All things considered, the GLS does well. It’s comfortable and hushed, yet it’ll outhustle a Cadillac Escalade or Lincoln Navigator around a curve. Plus it’s sturdy enough to tow a big trailer, and its 8 inches of ground clearance will help it contend with light-duty obstacles like mud and snow. We preferred the X7’s ride and handling, but the Mercedes is in the same ballpark. We’re sure our test vehicle’s huge 22-inch wheels didn’t help it drive like a dream.
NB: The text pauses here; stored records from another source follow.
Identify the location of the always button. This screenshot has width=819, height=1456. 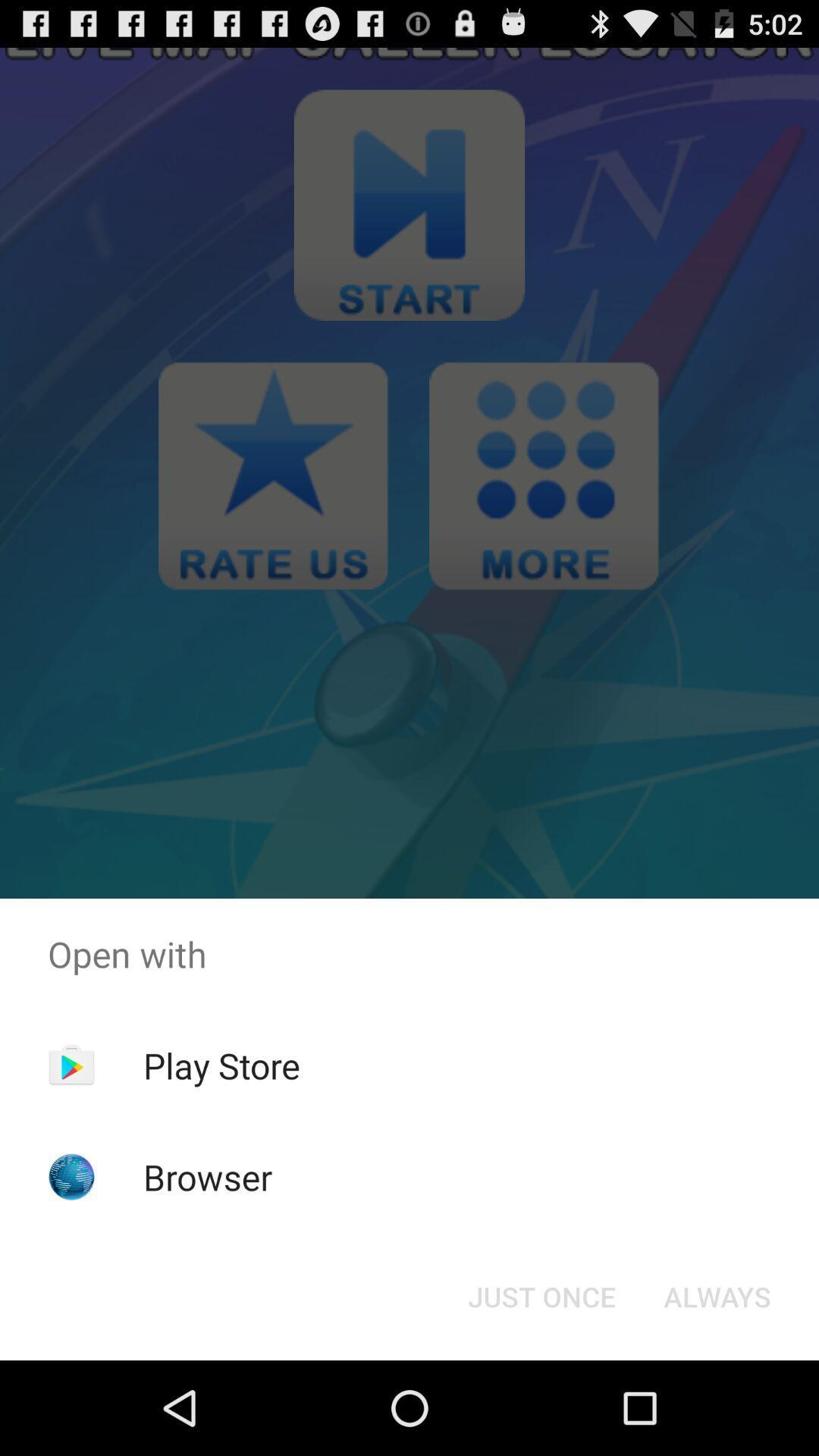
(717, 1295).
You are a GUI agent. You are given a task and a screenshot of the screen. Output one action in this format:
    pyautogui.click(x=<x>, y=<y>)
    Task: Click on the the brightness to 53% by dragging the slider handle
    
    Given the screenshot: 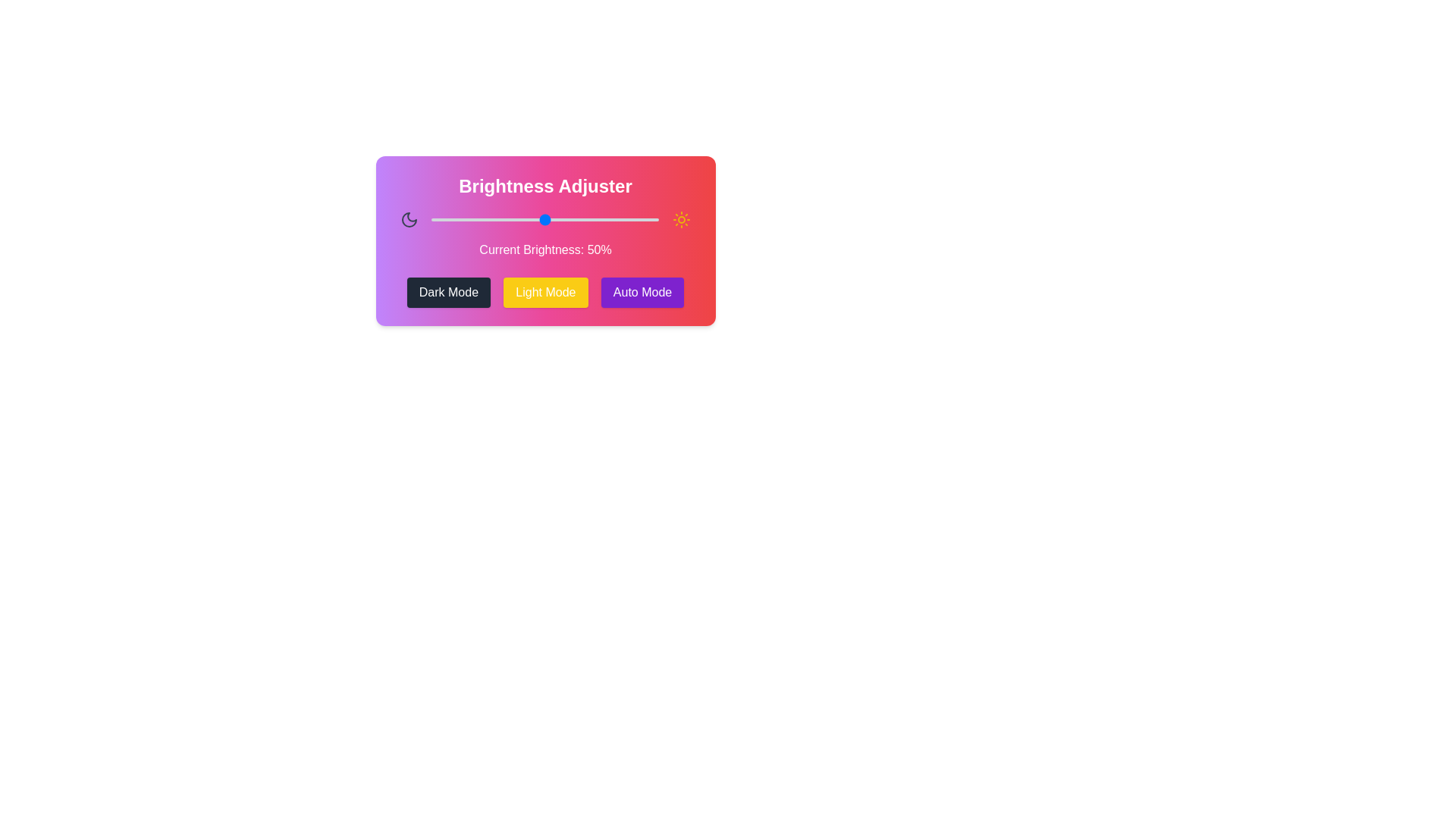 What is the action you would take?
    pyautogui.click(x=551, y=219)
The AMG version pairs a stiffer sport-tuned suspension with its extra power, but for most three-row-SUV buyers, we think the standard suspension strikes the appropriate balance between comfort and steady handling. 

2024 Mercedes-Benz GLS 450 ・  Photo by Brady Holt

2024 Mercedes-Benz GLS 450 ・ Photo by Brady Holt

Not a Budget Ride

The 2024 Mercedes-Benz GLS 450 starts at $87,000, which is a $5,000 bump from last year. It’s decadently equipped even at its base price, but there’s plenty of room to raise it up with options. Our test vehicle hit $97,230 before the $1,150 destination charge, and that’s even without some of the coddling we’d expect for this much money like soft-close doors, a head-up display, and second-row sunshades. Still, if your budget allows it and you can conceive of an option, you can likely find it here in the GLS. 

If the GLS 450’s power won’t do, you’ll pay $112,000 for the GLS 580, $145,850 for the GLS 63 AMG, or $174,350 for the GLS 600, which is sold under Mercedes’s Maybach sub-brand with exclusive styling details and a maximum of standard features. 

2024 Mercedes-Benz GLS 450 ・  Photo by Brady Holt

2024 Mercedes-Benz GLS 450 ・ Photo by Brady Holt

Competitors to Consider

The GLS faces a number of competitors in the three-row luxury SUV segment. Its top rival is the BMW X7, and it’s one that we love. We like driving it more than the Benz, and we prefer its infotainment system. Plus, it costs thousands less. But the GLS has a roomier third-row seat and more cargo room behind it, making it the more practical family-hauler. Meanwhile, the Benz is also more practical – and more affordable – than the dazzling Land Rover Range Rover, even though its latest generation has a (small) third-row seat for the first time. 

The Cadillac Escalade and Lincoln Navigator are other key competitors. Both are bigger and bulkier than the GLS, trading some driving poise for sheer size and brawn. Our pick between the two is the better-finished Lincoln, but the Escalade has even more space than the Navigator. You could also shop the GLS against the new Lexus TX, which has just as much room for much less money – giving up some glitz, flash, pizzazz, speed, and overall sense of supreme luxury. Lastly, Mercedes wants you to consider the all-electric EQS SUV, which beats the GLS in most objective ways but costs $104,000 and up – and which you’ll need to recharge at least every few hundred miles. 

2023 BMW X7 ・  Photo by Brady Holt

2023 BMW X7 ・ Photo by Brady Holt

The Big Benz

The 2024 Mercedes-Benz GLS is less of an SUV version of the S-Class sedan than a Mercedes GLE with more space. It didn’t blow us away, but on the other hand, it didn’t have to. A GLE with more space is the perfect choice for families who love that best-selling Benz and don’t mind paying a hefty premium for extra room. 

The GLE is already a marvelous piece of engineering with no shortage of luxury, so we don’t want to overstate any objection to its similarity to the GLS. And anyone who’s already attached to the Mercedes brand will appreciate how the company provides traditional luxury in a package that’s well-suited for large families. And finally, as we discussed above, each of the GLS’s excellent competitors has its own foibles to consider. We wish we loved the GLS as much as we loved the S-Class, but with the proper expectations, it’s an excellent family-friendly luxury SUV.